◆ TASK
Going down the data below, set down exactly the line with "MINT (314, 2005)" and each line after it through the line with "Screencast (379, 2032)"; no other lines.
[Start of Attachment]
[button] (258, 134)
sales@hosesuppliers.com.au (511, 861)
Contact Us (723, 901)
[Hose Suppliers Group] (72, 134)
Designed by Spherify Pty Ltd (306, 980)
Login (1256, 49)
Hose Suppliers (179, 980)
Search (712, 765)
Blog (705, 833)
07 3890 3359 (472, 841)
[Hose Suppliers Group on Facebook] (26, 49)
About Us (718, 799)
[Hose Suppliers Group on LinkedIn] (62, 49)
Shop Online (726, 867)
[End of Attachment]
[Start of Attachment]
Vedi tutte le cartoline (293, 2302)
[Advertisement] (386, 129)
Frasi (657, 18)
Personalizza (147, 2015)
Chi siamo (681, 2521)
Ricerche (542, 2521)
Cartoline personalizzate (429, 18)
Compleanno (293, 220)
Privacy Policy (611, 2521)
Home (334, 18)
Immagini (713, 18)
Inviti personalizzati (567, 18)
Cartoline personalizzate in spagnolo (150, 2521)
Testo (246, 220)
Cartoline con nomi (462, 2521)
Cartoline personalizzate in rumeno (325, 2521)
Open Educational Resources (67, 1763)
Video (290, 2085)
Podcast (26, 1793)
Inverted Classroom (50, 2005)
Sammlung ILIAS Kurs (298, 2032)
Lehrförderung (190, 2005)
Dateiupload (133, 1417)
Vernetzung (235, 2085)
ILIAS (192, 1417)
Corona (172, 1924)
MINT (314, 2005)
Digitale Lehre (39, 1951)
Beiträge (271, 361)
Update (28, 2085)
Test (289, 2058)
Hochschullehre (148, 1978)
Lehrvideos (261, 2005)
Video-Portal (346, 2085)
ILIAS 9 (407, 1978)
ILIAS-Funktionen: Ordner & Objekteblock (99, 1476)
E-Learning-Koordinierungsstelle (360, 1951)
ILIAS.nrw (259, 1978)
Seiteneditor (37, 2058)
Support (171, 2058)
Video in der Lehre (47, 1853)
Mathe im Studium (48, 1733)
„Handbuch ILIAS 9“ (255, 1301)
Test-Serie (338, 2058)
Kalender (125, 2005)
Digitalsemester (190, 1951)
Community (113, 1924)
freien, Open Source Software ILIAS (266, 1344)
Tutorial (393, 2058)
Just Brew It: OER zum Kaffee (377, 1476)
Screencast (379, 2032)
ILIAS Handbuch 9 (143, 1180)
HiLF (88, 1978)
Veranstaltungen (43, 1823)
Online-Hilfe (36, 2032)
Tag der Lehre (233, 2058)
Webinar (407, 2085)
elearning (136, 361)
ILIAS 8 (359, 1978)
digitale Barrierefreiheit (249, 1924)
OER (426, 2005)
[End of Attachment]
◆ TASK SOLUTION
MINT (314, 2005)
Digitale Lehre (39, 1951)
Beiträge (271, 361)
Update (28, 2085)
Test (289, 2058)
Hochschullehre (148, 1978)
Lehrvideos (261, 2005)
Video-Portal (346, 2085)
ILIAS 9 (407, 1978)
ILIAS-Funktionen: Ordner & Objekteblock (99, 1476)
E-Learning-Koordinierungsstelle (360, 1951)
ILIAS.nrw (259, 1978)
Seiteneditor (37, 2058)
Support (171, 2058)
Video in der Lehre (47, 1853)
Mathe im Studium (48, 1733)
„Handbuch ILIAS 9“ (255, 1301)
Test-Serie (338, 2058)
Kalender (125, 2005)
Digitalsemester (190, 1951)
Community (113, 1924)
freien, Open Source Software ILIAS (266, 1344)
Tutorial (393, 2058)
Just Brew It: OER zum Kaffee (377, 1476)
Screencast (379, 2032)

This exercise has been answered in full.